Initialization of SparklySession when SparkContext is already exists
I have an issue with initialization of SparklySession instance.
The problem is that, by the time I want to create SparklySession instance SparkContext is already initialized by other service and just calling SparklySession constructor fails on the line spark_context = SparkContext() (due to trying create multiple SparkContext's).
To give more context on the issue here is the link https://docs.databricks.com/user-guide/jobs.html#use-the-shared-sparkcontext
Is there any advices on how to address this issue? I would like to be able using features of SparklySession along with SparklyTest.
I would probably think about having SparkContext().getOrCreate() inside of SparklySession constructor. Or as an optional spark_context parameter which if defined, SparkContext do not have to be initialized.
hey @kosteev ! does it work for you to use SparkContext.get_or_create()?
https://github.com/tubular/sparkly/blob/master/sparkly/session.py#L50-L55 https://github.com/tubular/sparkly/blob/master/sparkly/session.py#L121
Of course, if the creation of SparkContext() is external to your control, we'd have to do something to support this case.
hey! How is it going?
This actually doesn't work in my case because context is initialized before with SparkSession class and SparklySession tries to initialize it again (SparklySession._instantiated_session == None).
>>> from pyspark.sql import SparkSession >>> from pyspark import SparkContext >>> spark = SparkSession(SparkContext()) >>> from sparkly import SparklySession >>> SparklySession.get_or_create() Traceback (most recent call last): File "", line 1, in File "/usr/lib/python3.6/site-packages/sparkly/session.py", line 132, in get_or_create cls() File "/usr/lib/python3.6/site-packages/sparkly/session.py", line 108, in __init__ spark_context = SparkContext() File "/usr/lib/python3.6/site-packages/pyspark/context.py", line 115, in __init__ SparkContext._ensure_initialized(self, gateway=gateway, conf=conf) File "/usr/lib/python3.6/site-packages/pyspark/context.py", line 314, in _ensure_initialized callsite.function, callsite.file, callsite.linenum)) ValueError: Cannot run multiple SparkContexts at once; existing SparkContext(app=pyspark-shell, master=local[*]) created by __init__ at :1
Hi @kosteev! Sorry for the late reply.

== ITEMS ==
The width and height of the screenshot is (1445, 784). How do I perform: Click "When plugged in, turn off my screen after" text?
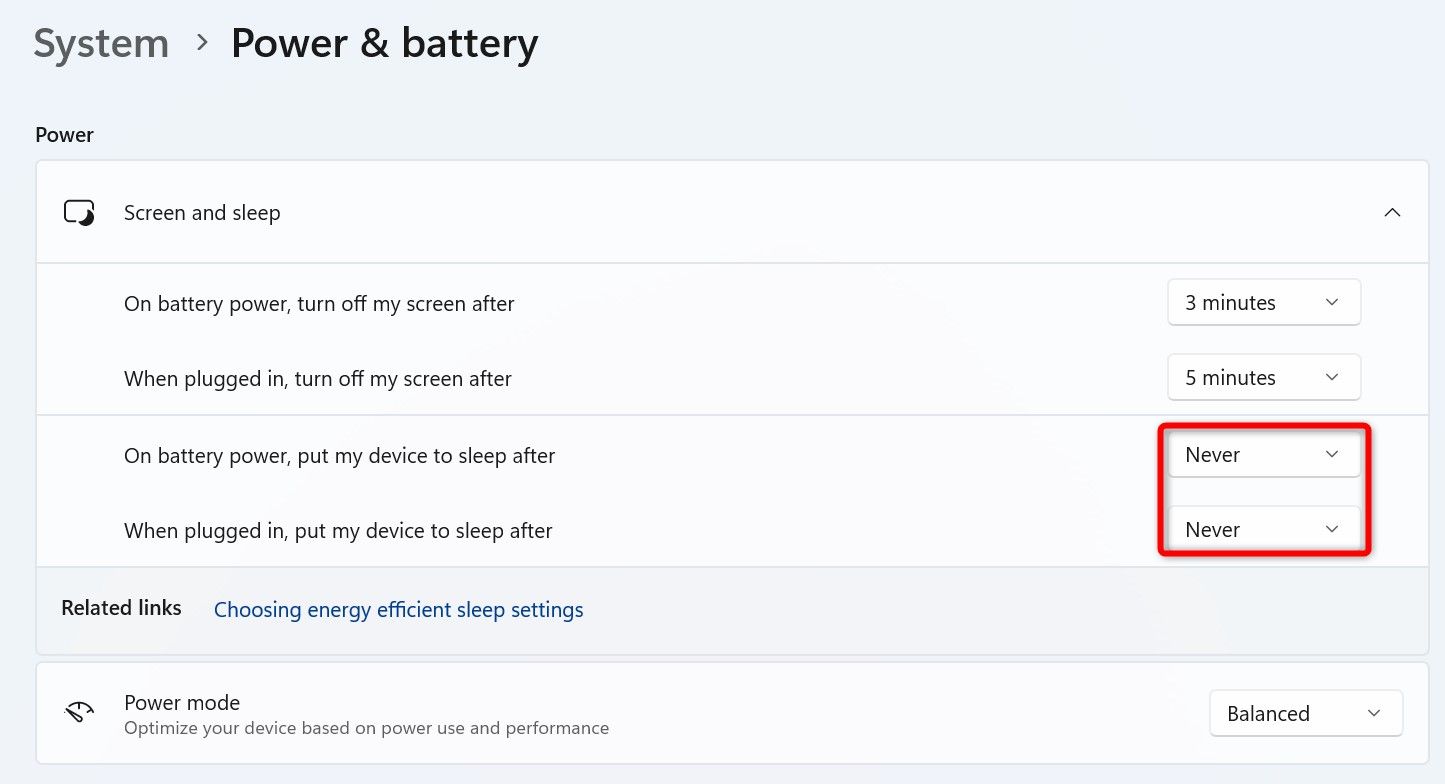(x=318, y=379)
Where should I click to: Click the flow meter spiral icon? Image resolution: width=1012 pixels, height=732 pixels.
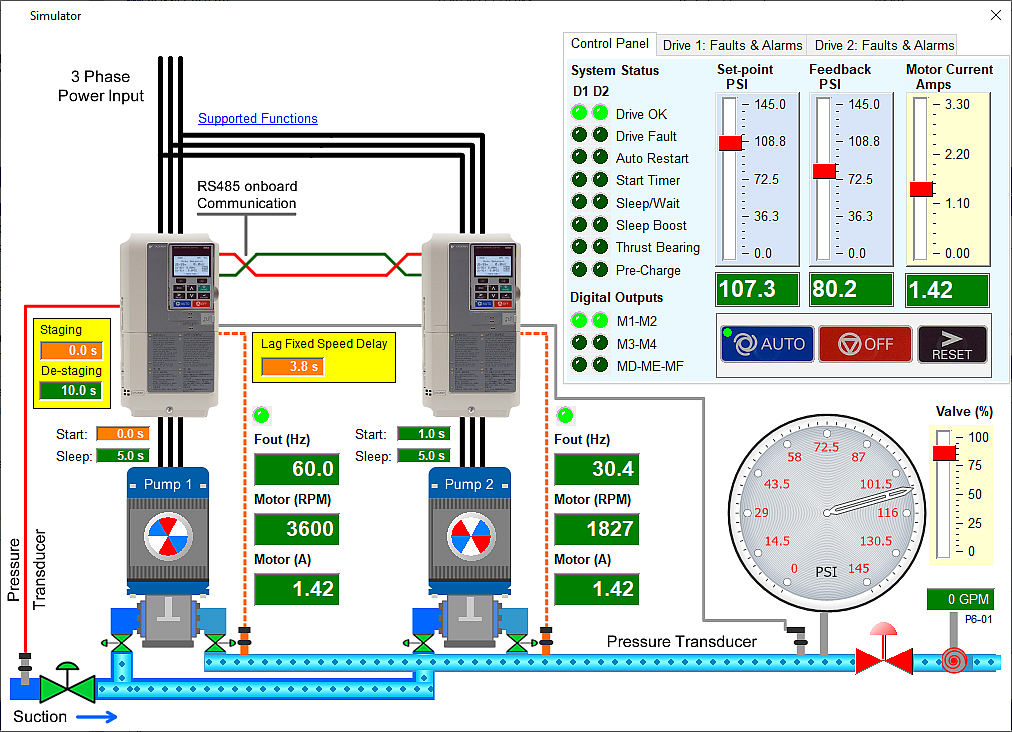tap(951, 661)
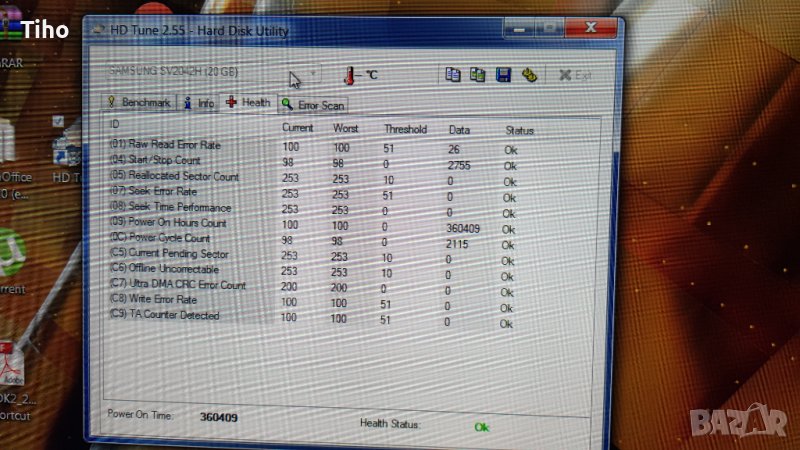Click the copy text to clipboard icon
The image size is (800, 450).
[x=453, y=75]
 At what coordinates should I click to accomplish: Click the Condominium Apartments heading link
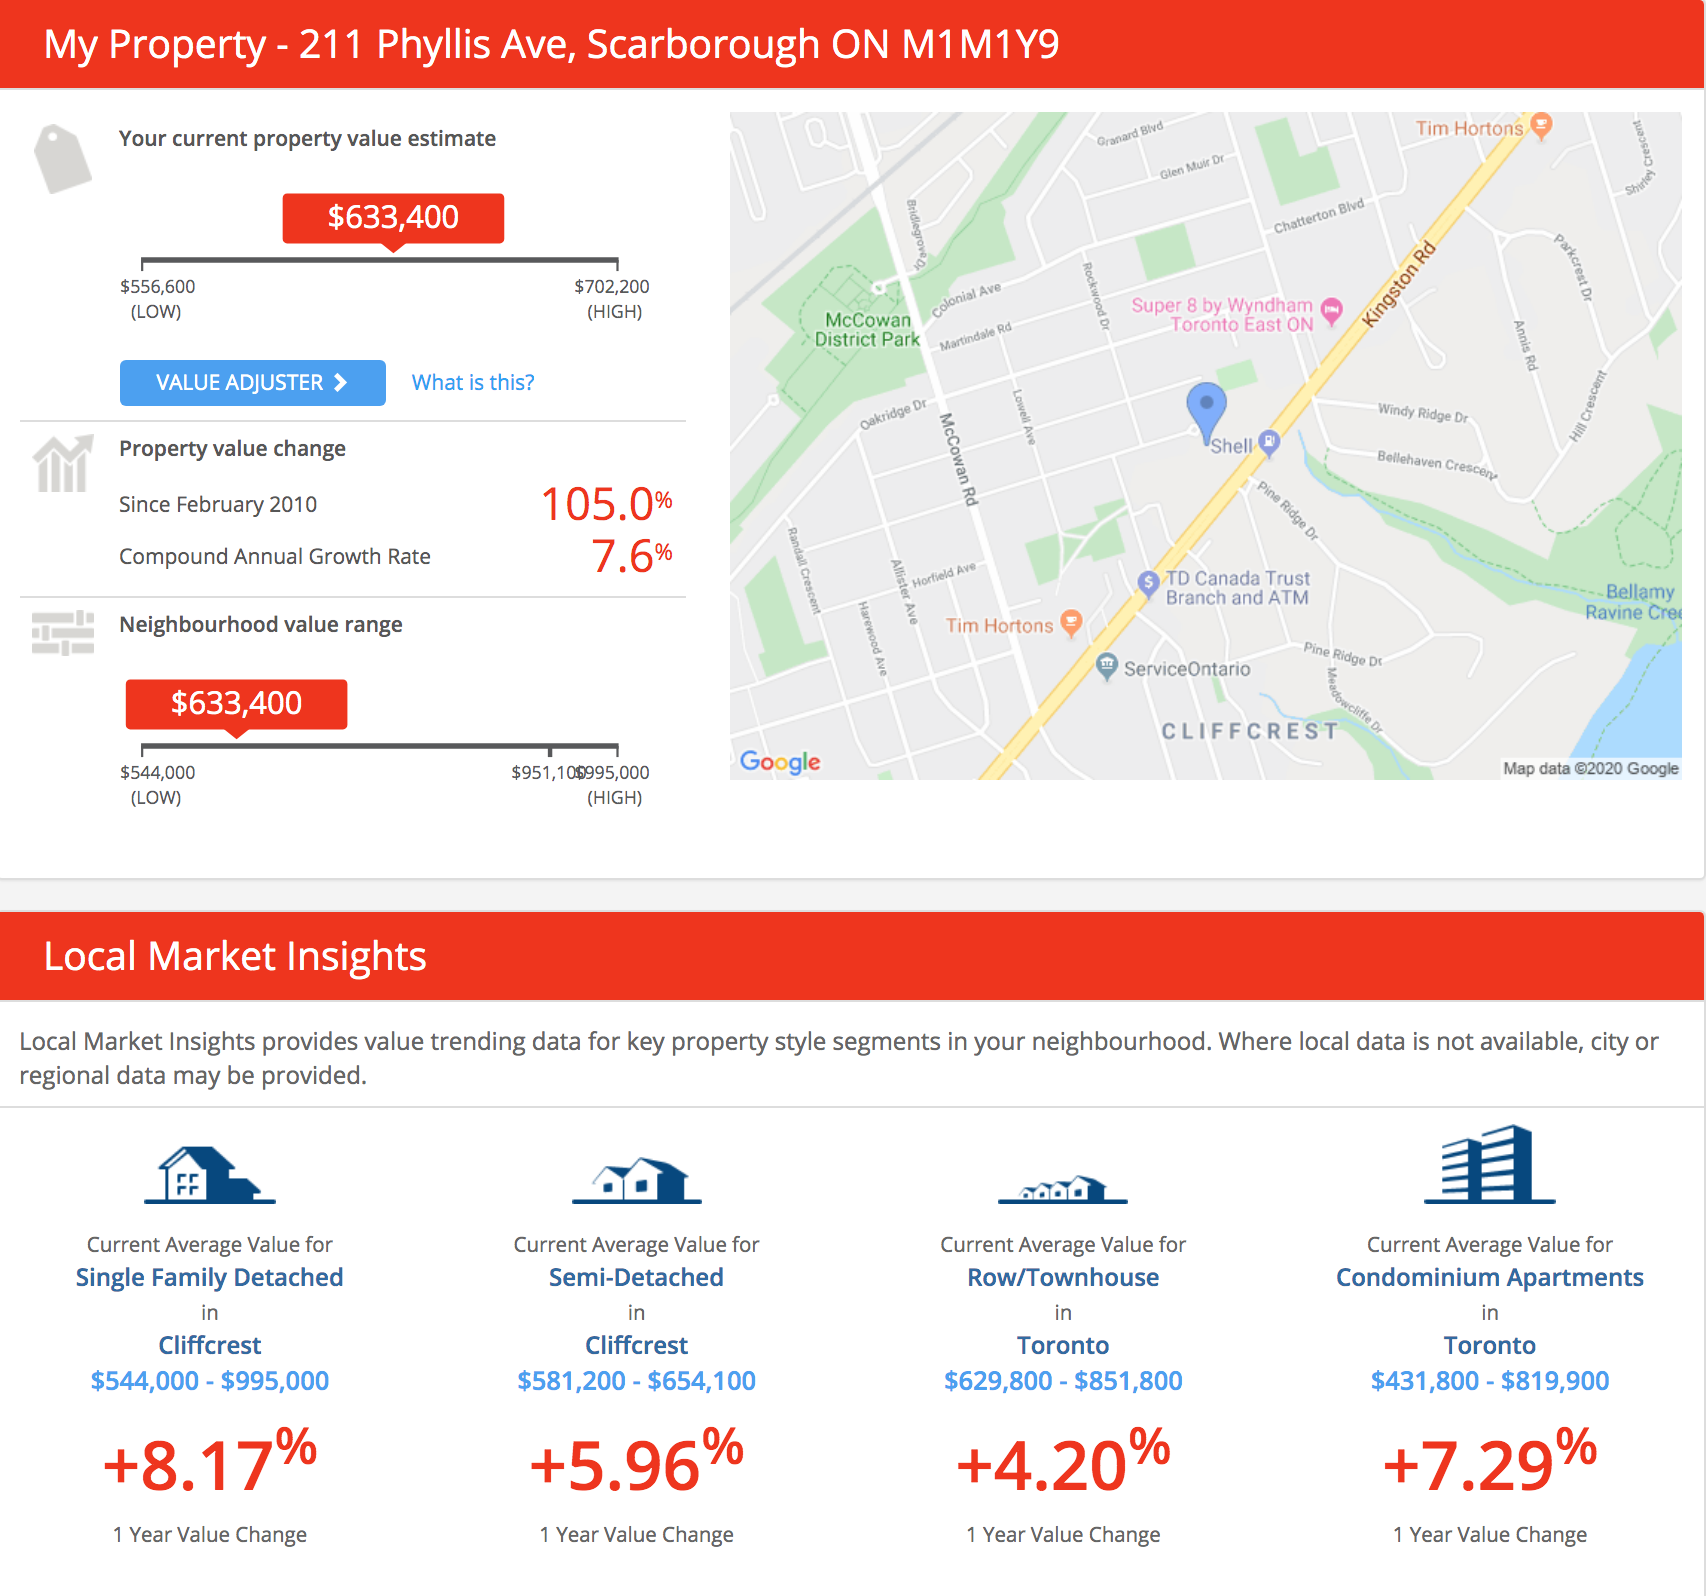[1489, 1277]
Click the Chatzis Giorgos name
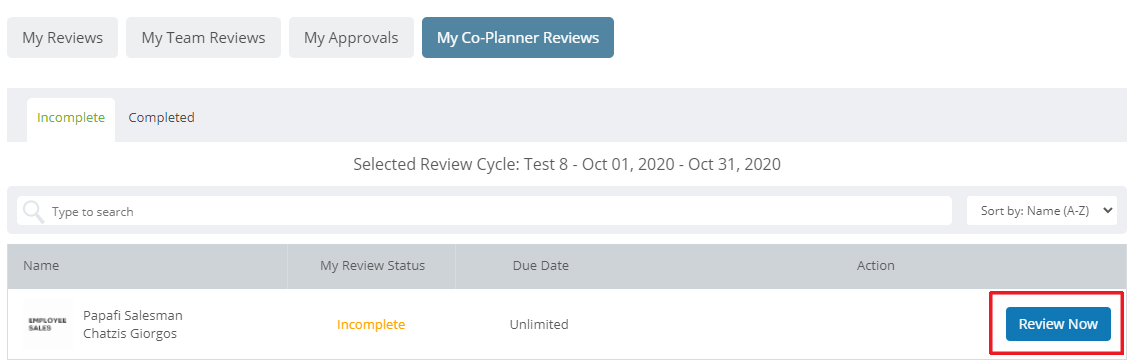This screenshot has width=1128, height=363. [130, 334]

== WORK REQUIRED ==
In the SparklySession thread, write out the part that begins with the words "I would probably" and ends after "to use SparkContext.get_or_create()?", putting "initializer" in place of "constructor".

== TASK SOLUTION ==
I would probably think about having SparkContext().getOrCreate() inside of SparklySession initializer. Or as an optional spark_context parameter which if defined, SparkContext do not have to be initialized.
hey @kosteev ! does it work for you to use SparkContext.get_or_create()?